Give all of the data below again exactly, and drop the images.

**Source data:**

·····

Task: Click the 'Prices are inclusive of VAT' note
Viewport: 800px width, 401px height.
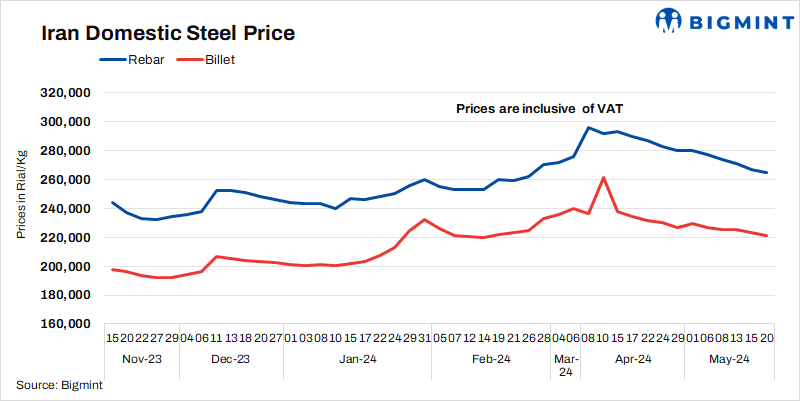Action: tap(540, 107)
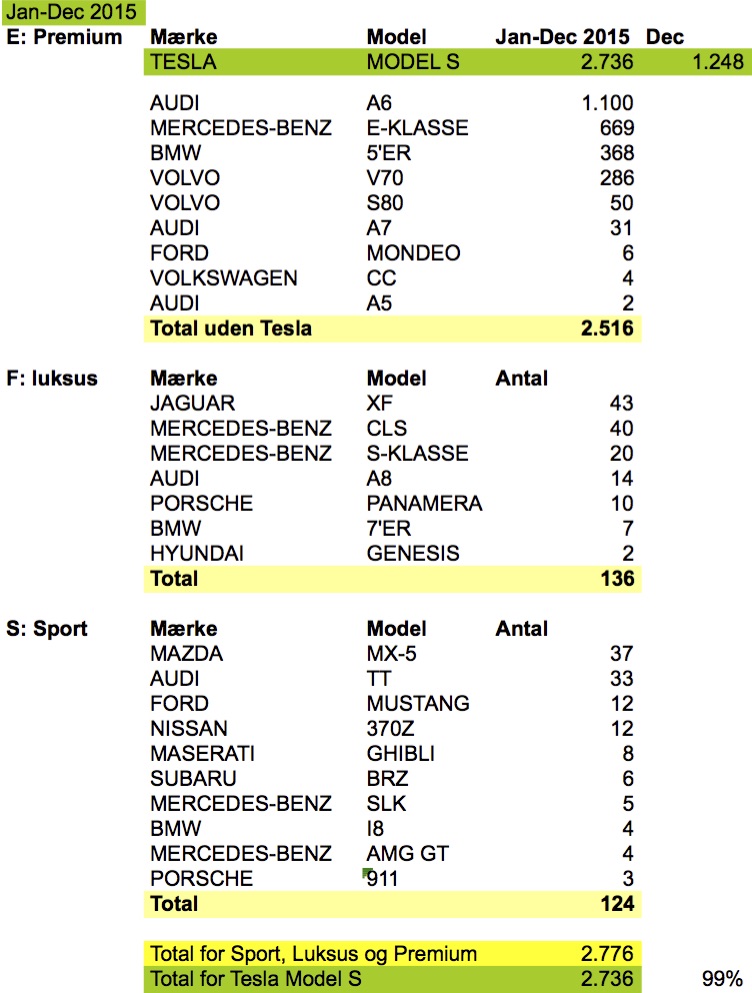Select the 911 cell with green marker

382,878
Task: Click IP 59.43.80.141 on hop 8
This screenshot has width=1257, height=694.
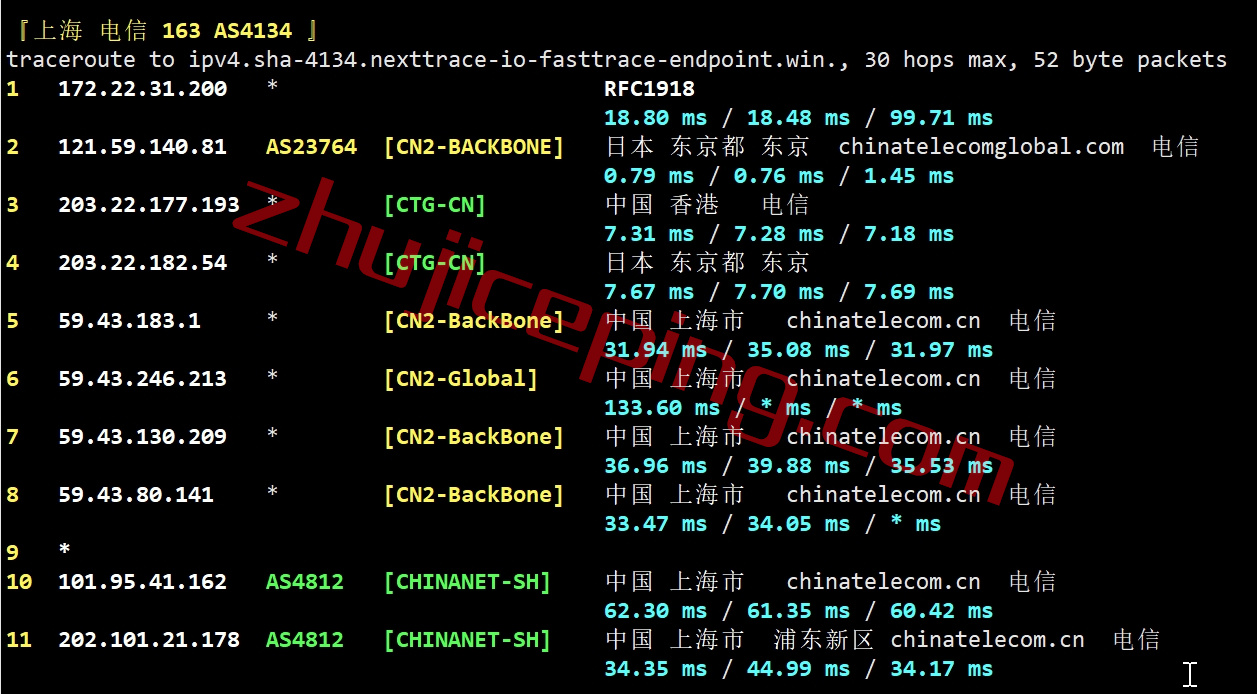Action: coord(136,495)
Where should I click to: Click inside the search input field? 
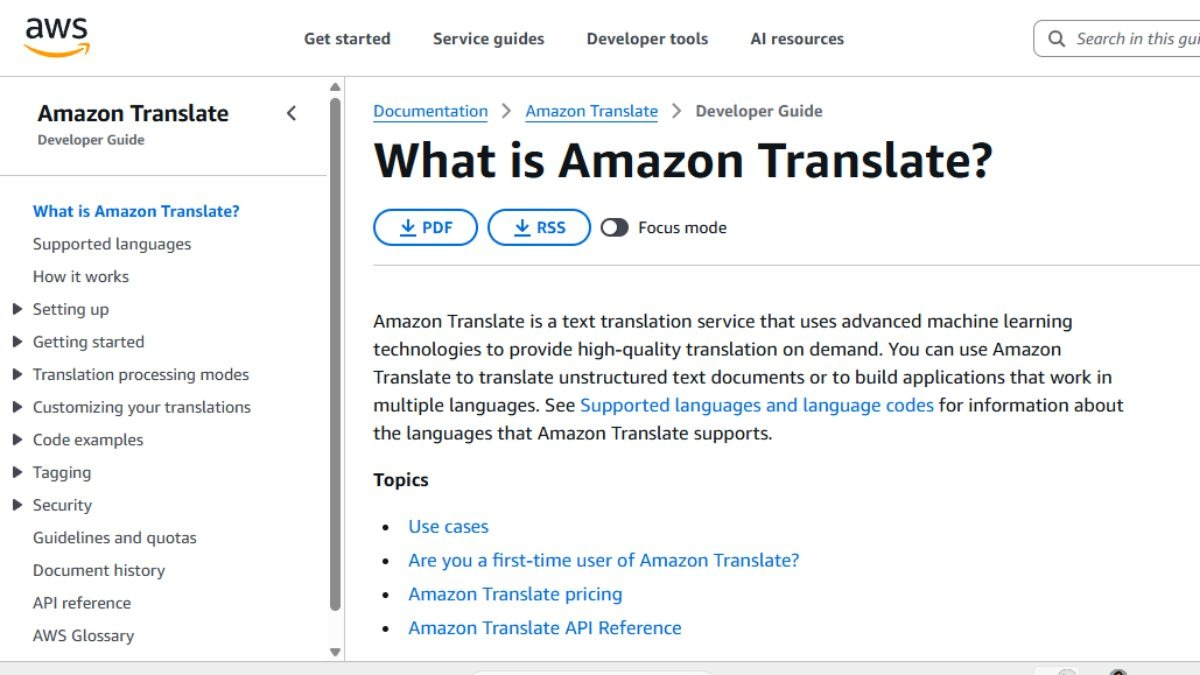pos(1130,38)
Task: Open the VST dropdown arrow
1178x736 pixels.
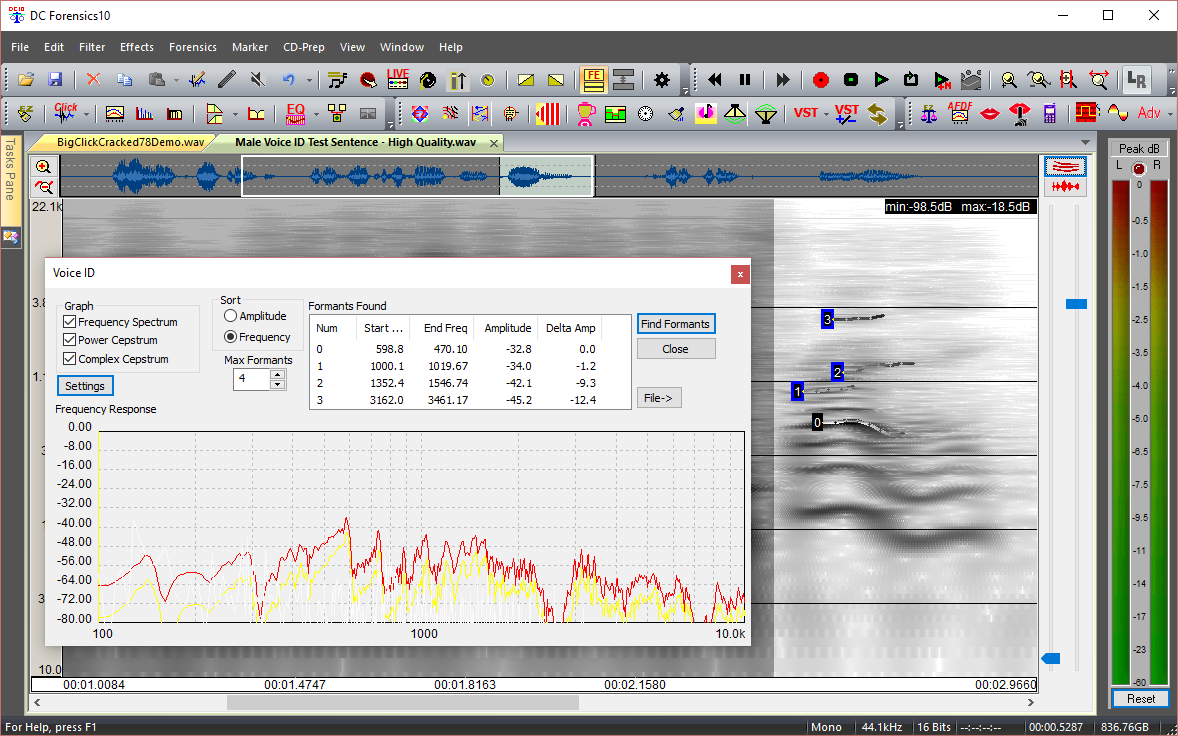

·····

**Answer to this exercise:**
Task: Click the 'Prices are inclusive of VAT' note
Viewport: 800px width, 401px height.
Action: tap(540, 107)
Select the 911 cell with green marker

382,878
Task: Click IP 59.43.80.141 on hop 8
This screenshot has width=1257, height=694.
Action: coord(136,495)
Where should I click to: Click inside the search input field? 
pos(1130,38)
Task: Open the VST dropdown arrow
1178x736 pixels.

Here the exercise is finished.